DATA FOR THE TASK section start
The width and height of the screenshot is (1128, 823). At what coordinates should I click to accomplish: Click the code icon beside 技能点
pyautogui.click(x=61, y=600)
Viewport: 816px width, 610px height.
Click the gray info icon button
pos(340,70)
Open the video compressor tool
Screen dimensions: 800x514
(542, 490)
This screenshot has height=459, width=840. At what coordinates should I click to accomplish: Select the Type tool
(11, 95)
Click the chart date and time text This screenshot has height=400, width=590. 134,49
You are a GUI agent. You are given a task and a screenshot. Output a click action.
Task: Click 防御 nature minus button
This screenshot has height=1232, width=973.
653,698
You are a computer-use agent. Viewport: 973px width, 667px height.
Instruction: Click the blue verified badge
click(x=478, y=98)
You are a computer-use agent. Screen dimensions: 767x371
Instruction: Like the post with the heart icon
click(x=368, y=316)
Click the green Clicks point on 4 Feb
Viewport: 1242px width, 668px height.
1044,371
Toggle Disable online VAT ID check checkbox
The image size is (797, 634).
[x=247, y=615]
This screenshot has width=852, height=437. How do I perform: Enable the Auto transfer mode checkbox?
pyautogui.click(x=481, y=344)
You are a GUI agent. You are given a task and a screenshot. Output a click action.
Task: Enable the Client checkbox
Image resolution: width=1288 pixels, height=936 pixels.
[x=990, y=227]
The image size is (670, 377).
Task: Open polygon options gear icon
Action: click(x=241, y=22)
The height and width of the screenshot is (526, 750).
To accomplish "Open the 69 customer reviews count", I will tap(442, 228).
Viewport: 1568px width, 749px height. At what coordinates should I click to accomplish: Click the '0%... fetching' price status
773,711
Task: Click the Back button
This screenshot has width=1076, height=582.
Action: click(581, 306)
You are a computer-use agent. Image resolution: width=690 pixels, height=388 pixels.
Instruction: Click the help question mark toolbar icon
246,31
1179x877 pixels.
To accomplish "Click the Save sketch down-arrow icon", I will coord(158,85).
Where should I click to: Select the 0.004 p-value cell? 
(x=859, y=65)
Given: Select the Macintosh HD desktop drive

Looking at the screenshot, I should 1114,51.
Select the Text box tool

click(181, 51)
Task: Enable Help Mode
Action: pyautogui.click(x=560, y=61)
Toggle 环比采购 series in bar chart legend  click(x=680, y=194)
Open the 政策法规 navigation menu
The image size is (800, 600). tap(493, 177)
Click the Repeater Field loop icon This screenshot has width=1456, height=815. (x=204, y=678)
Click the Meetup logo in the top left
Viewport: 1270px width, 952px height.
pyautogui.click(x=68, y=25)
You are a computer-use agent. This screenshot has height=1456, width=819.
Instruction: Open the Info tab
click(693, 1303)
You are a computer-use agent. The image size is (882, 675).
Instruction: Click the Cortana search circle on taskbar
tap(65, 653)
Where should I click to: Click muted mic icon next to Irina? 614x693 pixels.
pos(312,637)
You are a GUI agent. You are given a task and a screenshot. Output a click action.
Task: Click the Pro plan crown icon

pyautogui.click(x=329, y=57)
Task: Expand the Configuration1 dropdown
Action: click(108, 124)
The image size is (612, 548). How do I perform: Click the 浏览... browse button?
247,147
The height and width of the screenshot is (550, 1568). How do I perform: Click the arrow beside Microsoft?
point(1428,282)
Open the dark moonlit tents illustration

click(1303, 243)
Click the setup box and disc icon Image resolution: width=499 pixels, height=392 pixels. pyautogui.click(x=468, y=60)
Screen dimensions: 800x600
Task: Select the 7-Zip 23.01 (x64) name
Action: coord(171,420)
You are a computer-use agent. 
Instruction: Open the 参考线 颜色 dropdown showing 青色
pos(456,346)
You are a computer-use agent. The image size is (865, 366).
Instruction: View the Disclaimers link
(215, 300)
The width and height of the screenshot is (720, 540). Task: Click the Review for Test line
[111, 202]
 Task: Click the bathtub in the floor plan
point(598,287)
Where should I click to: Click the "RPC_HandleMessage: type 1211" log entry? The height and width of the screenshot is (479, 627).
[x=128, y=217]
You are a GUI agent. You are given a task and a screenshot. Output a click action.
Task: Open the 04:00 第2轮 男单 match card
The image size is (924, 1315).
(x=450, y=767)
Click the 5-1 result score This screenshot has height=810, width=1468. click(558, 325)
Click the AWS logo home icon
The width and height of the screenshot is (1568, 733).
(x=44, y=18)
DATA FOR THE TASK section end
Please output every record, keeping each line exact.

The width and height of the screenshot is (1128, 823). At what coordinates should I click to accomplish: Click the code icon beside 技能点
pyautogui.click(x=61, y=600)
Viewport: 816px width, 610px height.
Click the gray info icon button
pos(340,70)
Open the video compressor tool
Screen dimensions: 800x514
(542, 490)
This screenshot has height=459, width=840. At what coordinates should I click to accomplish: Select the Type tool
(11, 95)
Click the chart date and time text This screenshot has height=400, width=590. 134,49
You are a GUI agent. You are given a task and a screenshot. Output a click action.
Task: Click 防御 nature minus button
This screenshot has height=1232, width=973.
653,698
You are a computer-use agent. Viewport: 973px width, 667px height.
Instruction: Click the blue verified badge
click(x=478, y=98)
You are a computer-use agent. Screen dimensions: 767x371
Instruction: Like the post with the heart icon
click(x=368, y=316)
Click the green Clicks point on 4 Feb
Viewport: 1242px width, 668px height.
1044,371
Toggle Disable online VAT ID check checkbox
The image size is (797, 634).
[x=247, y=615]
This screenshot has width=852, height=437. How do I perform: Enable the Auto transfer mode checkbox?
pyautogui.click(x=481, y=344)
You are a GUI agent. You are given a task and a screenshot. Output a click action.
Task: Enable the Client checkbox
Image resolution: width=1288 pixels, height=936 pixels.
[x=990, y=227]
The image size is (670, 377).
Task: Open polygon options gear icon
Action: click(x=241, y=22)
The height and width of the screenshot is (526, 750).
To accomplish "Open the 69 customer reviews count", I will tap(442, 228).
Viewport: 1568px width, 749px height. At what coordinates should I click to accomplish: Click the '0%... fetching' price status
773,711
Task: Click the Back button
This screenshot has width=1076, height=582.
Action: click(581, 306)
You are a computer-use agent. Image resolution: width=690 pixels, height=388 pixels.
Instruction: Click the help question mark toolbar icon
246,31
1179x877 pixels.
To accomplish "Click the Save sketch down-arrow icon", I will coord(158,85).
Where should I click to: Select the 0.004 p-value cell? 
(x=859, y=65)
Given: Select the Macintosh HD desktop drive

Looking at the screenshot, I should 1114,51.
Select the Text box tool

click(181, 51)
Task: Enable Help Mode
Action: pyautogui.click(x=560, y=61)
Toggle 环比采购 series in bar chart legend  click(x=680, y=194)
Open the 政策法规 navigation menu
The image size is (800, 600). tap(493, 177)
Click the Repeater Field loop icon This screenshot has width=1456, height=815. (x=204, y=678)
Click the Meetup logo in the top left
Viewport: 1270px width, 952px height.
pyautogui.click(x=68, y=25)
You are a computer-use agent. This screenshot has height=1456, width=819.
Instruction: Open the Info tab
click(693, 1303)
You are a computer-use agent. The image size is (882, 675).
Instruction: Click the Cortana search circle on taskbar
tap(65, 653)
Where should I click to: Click muted mic icon next to Irina? 614x693 pixels.
pos(312,637)
You are a GUI agent. You are given a task and a screenshot. Output a click action.
Task: Click the Pro plan crown icon

pyautogui.click(x=329, y=57)
Task: Expand the Configuration1 dropdown
Action: click(108, 124)
The image size is (612, 548). How do I perform: Click the 浏览... browse button?
247,147
The height and width of the screenshot is (550, 1568). How do I perform: Click the arrow beside Microsoft?
point(1428,282)
Open the dark moonlit tents illustration

click(1303, 243)
Click the setup box and disc icon Image resolution: width=499 pixels, height=392 pixels. pyautogui.click(x=468, y=60)
Screen dimensions: 800x600
Task: Select the 7-Zip 23.01 (x64) name
Action: coord(171,420)
You are a computer-use agent. 
Instruction: Open the 参考线 颜色 dropdown showing 青色
pos(456,346)
You are a computer-use agent. The image size is (865, 366).
Instruction: View the Disclaimers link
(215, 300)
The width and height of the screenshot is (720, 540). Task: Click the Review for Test line
[111, 202]
 Task: Click the bathtub in the floor plan
point(598,287)
Where should I click to: Click the "RPC_HandleMessage: type 1211" log entry? The height and width of the screenshot is (479, 627).
[x=128, y=217]
You are a GUI agent. You are given a task and a screenshot. Output a click action.
Task: Open the 04:00 第2轮 男单 match card
The image size is (924, 1315).
(x=450, y=767)
Click the 5-1 result score This screenshot has height=810, width=1468. click(558, 325)
Click the AWS logo home icon
The width and height of the screenshot is (1568, 733).
(x=44, y=18)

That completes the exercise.